The Sydney Morning Herald has finally bestirred itself to report on the subject of the scandalous persecution of Sydney University's Professor Jake Lynch.
Mind you, the Zionist 'Get Lynch' campaign has been going on now for at least two years, as this, my forty-first post on the subject, testifies.
In brief, Lynch has been under sustained attack by a baying pack of Israeli and Israel lobby outfits (Shurat HaDin/AUJS/AIJAC), assorted Israel-besotted federal politicians, both 'serving' and former (Danby/Bishop/Baldwin), Murdoch's Zionist mouthpiece, The Australian, and lately by a vice-chancellor cluelessly manoeuvred and/or pressured into mounting a witch-hunt against him in the form of an 'investigation' into his conduct at a protest by student activists against a visiting British apologist for Israeli war crimes in March.
Better late than never, you might argue. The trouble is, however, that the Herald's coverage of the affair is confined solely to the university's witch-hunt against Lynch and ignores the vital context of his Federal Court ordeal last year at the hands of the Mossad-linked Israeli lawfare outfit, Shurat HaDin (motto: 'Bankrupting Terror, One Law Suit at a Time'), a case happily won by Lynch with undisclosed costs awarded in his favour:
"Professor Lynch, a proponent of the Boycott, Divestment & Sanctions campaign against Israel, was advised by the university this month that it was not satisfied his conduct 'constituted anti-Semitic behaviour or unlawful harassment on the grounds of an individual's religious belief (or perceived religious belief)'." (Academic Jake Lynch cleared of anti-Semitism in ugly stoush at Sydney University, Peter Munro, 27/4/15)
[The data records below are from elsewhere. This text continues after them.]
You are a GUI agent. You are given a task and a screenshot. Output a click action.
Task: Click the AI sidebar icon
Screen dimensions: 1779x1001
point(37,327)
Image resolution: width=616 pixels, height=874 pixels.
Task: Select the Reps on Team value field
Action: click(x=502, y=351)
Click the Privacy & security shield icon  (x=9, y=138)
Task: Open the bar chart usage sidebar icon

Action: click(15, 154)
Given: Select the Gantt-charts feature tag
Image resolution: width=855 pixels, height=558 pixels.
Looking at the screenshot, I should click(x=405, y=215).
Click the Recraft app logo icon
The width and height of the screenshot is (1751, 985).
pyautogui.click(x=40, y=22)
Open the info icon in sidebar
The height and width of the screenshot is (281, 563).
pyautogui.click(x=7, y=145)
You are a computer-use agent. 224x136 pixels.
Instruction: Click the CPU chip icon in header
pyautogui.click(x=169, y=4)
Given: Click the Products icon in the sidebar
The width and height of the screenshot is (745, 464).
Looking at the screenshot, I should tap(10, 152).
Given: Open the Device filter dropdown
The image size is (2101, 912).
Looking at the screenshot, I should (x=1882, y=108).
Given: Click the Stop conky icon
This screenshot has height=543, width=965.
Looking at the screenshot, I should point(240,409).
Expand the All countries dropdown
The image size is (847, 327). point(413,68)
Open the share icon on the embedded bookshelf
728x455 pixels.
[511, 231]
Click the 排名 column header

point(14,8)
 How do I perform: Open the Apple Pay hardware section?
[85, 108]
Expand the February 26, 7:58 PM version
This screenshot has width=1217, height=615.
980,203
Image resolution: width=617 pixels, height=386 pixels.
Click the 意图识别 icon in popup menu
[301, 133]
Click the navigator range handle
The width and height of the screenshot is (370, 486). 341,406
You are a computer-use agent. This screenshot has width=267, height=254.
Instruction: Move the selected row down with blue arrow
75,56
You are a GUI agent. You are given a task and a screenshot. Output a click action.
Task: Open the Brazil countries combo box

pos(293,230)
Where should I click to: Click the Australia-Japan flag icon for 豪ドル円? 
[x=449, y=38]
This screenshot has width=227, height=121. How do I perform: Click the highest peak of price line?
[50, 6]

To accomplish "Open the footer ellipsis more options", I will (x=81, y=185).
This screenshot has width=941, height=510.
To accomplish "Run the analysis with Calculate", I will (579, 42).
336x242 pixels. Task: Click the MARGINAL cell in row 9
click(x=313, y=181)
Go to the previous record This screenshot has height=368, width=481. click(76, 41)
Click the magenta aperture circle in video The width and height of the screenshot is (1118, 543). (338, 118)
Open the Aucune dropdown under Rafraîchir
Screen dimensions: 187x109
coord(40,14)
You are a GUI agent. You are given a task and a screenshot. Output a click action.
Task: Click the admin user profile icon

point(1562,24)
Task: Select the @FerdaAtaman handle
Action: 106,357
It goes without saying that the false allegation of anti-Semitism routinely hurled at defenders of Palestine by Zionist dead-enders (Sydney Morning Herald cartoonist Le Lievre was also a recent victim) should never have been taken seriously in the first place.
Anyone familiar with Lynch's hounding by Shurat HaDin would instantly see that the now notorious 'money-waving incident' had nothing whatever to do with anti-Semitism:
"A separate stoush was sparked in the audience between Professor Lynch and Diane Barkas, a Jewish semi-retired English lecturer and stand-up comedian, after she threw water on a protestor. Professor Lynch threatened to sue Ms Barkas - waving a $5 note in her face and saying 'This is going to cost you a lot of money' - after she allegedly kicked him in the groin, a claim she denies."
And yet, the Herald continues to give oxygen to those with a vested interest in flogging this particular dead horse:
"But Julian Kowal, of the Australian Union of Jewish Students, claimed Professor Lynch had compromised the reputation of Sydney University as a 'safe space for Jewish students' and should be sacked. 'In so far as the money-waving actions in the face of a Jewish woman evoked strong images of historically anti-Semitic stereotypes, his actions were undoubtedly highly inappropriate,' he said."
More generally, the initiation of the witch-hunt by vice-chancellor Michael Spence raises the question of how an individual can rise to such a level (salary: $911,575 pa) but apparently have little or no understanding of the issues which underlie the 'Get Lynch' campaign: such basics, for example, as the underlying dynamics of the Palestine/Israel conflict (occupied/occupier); the elementary difference between Judaism and Zionism (religion/political ideology); and the perennial modus operandi of Zionists, on or off campus, (conflating anti-Zionism with anti-Semitism and using the charge to silence legitimate dissent). A simple knowledge of these matters, absent other factors, of course, should enable any vice-chancellor worth his salt to see through the 'Get Lynch' mob and avoid becoming their unwitting accomplice:
"But Prof Lynch... was warned he still faced dismissal or other disciplinary action for possible breaches of the university's code of conduct, under which staff must treat visitors 'with respect, impartiality, courtesy and sensitivity'."
Question is, will Peter Munro's piece be a once-off or will the Herald be returning to this test case for academic freedom and free speech at our universities?